:: Task directions ::
Exactly the line that contains "Spotify Promotion (28, 2122)" and the lines following it to the end of the data are to be reproduced, and nothing more.

****

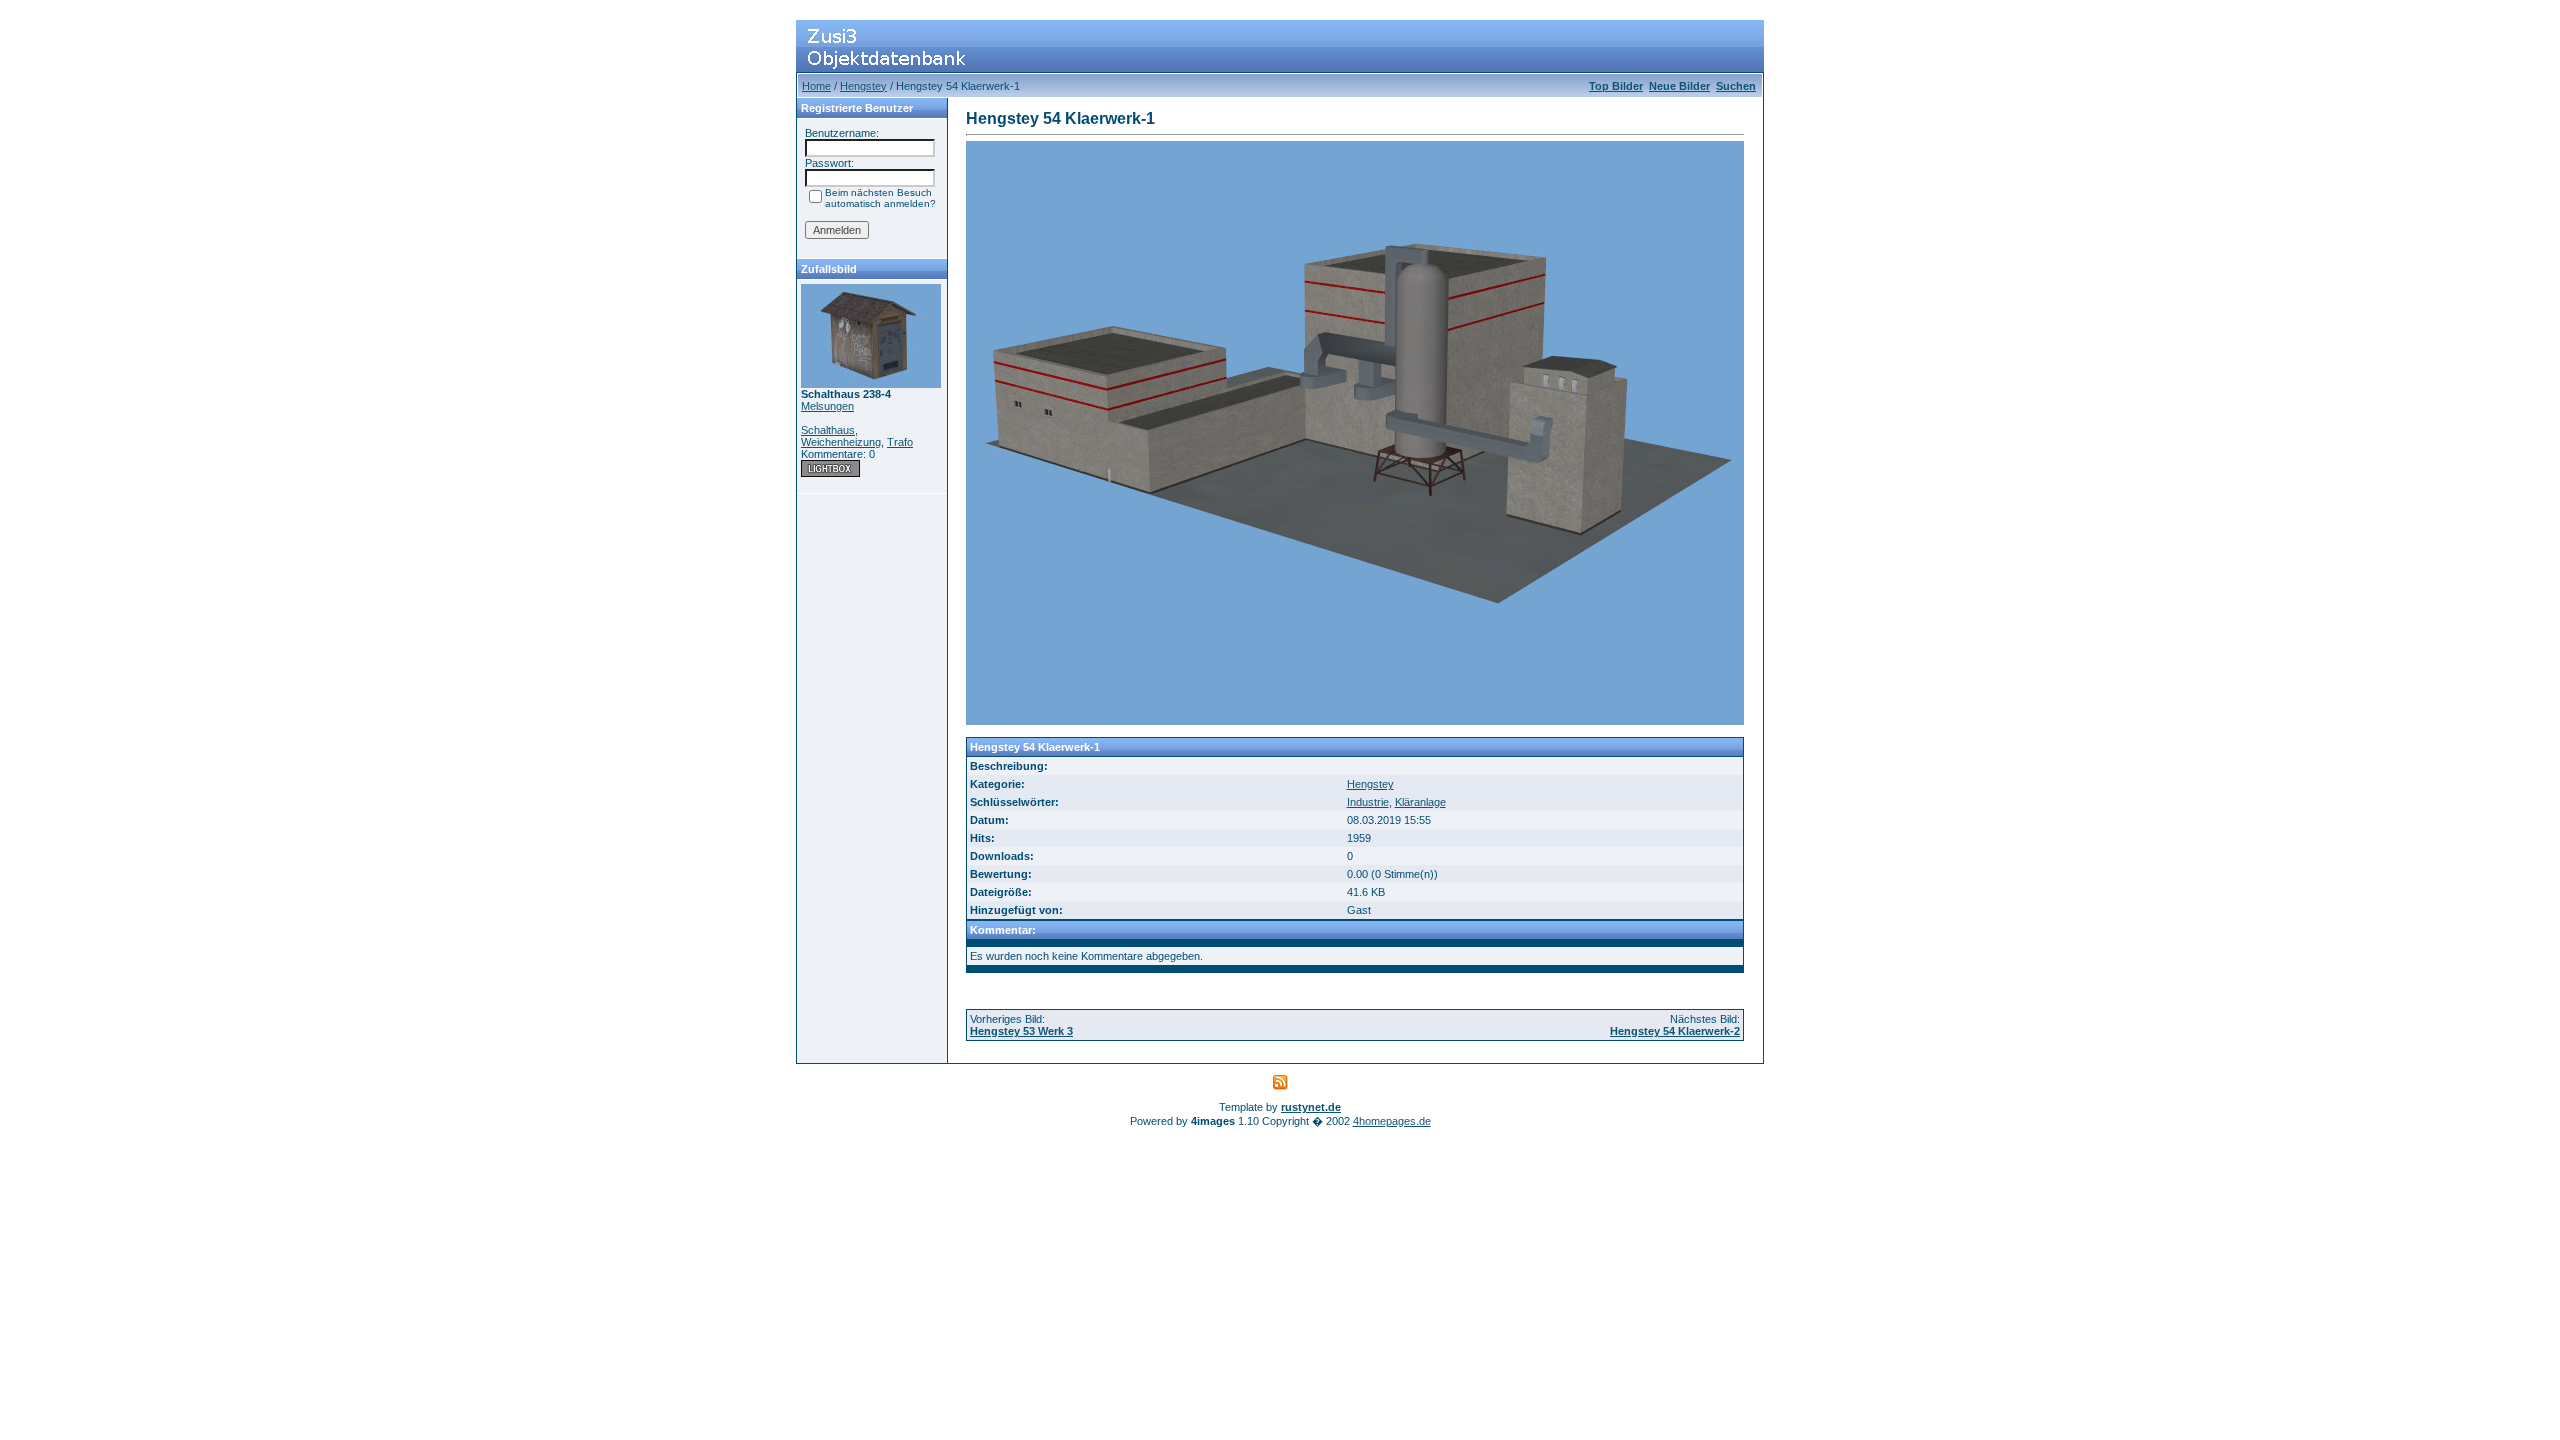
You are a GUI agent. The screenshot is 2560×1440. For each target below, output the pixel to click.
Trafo (900, 442)
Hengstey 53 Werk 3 (1021, 1031)
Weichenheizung (841, 442)
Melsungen (827, 406)
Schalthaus (828, 430)
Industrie (1368, 802)
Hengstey (863, 86)
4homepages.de (1392, 1121)
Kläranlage (1420, 802)
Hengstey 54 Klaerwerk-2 (1675, 1031)
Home (816, 86)
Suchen (1736, 86)
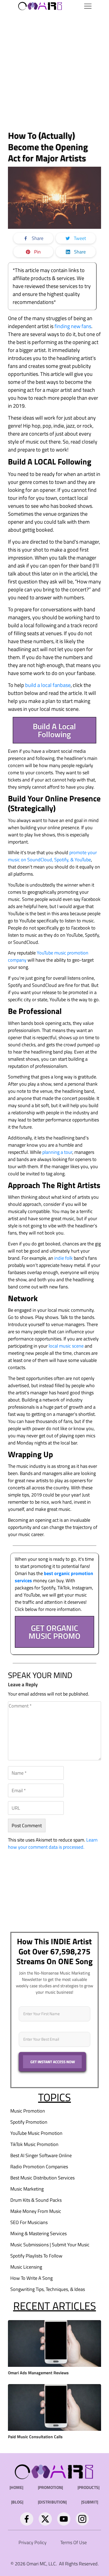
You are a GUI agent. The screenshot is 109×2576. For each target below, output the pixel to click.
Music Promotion (27, 2110)
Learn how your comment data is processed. (53, 1843)
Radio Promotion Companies (39, 2166)
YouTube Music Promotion (36, 2133)
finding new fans (72, 326)
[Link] (26, 2519)
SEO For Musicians (29, 2222)
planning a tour (57, 1152)
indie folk (63, 1258)
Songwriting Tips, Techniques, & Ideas (47, 2289)
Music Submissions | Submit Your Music (49, 2244)
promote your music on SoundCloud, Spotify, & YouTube (52, 856)
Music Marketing (27, 2188)
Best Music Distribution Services (42, 2177)
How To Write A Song (31, 2278)
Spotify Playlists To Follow (36, 2255)
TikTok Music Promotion (34, 2144)
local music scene (66, 1345)
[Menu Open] (80, 6)
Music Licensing (26, 2266)
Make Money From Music (35, 2211)
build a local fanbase (48, 685)
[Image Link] (40, 5)
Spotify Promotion (28, 2122)
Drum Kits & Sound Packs (36, 2200)
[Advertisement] (54, 70)
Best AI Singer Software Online (41, 2155)
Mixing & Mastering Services (38, 2233)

****

:: Solution to this problem ::
Spotify Promotion (28, 2122)
Drum Kits & Sound Packs (36, 2200)
[Advertisement] (54, 70)
Best AI Singer Software Online (41, 2155)
Mixing & Mastering Services (38, 2233)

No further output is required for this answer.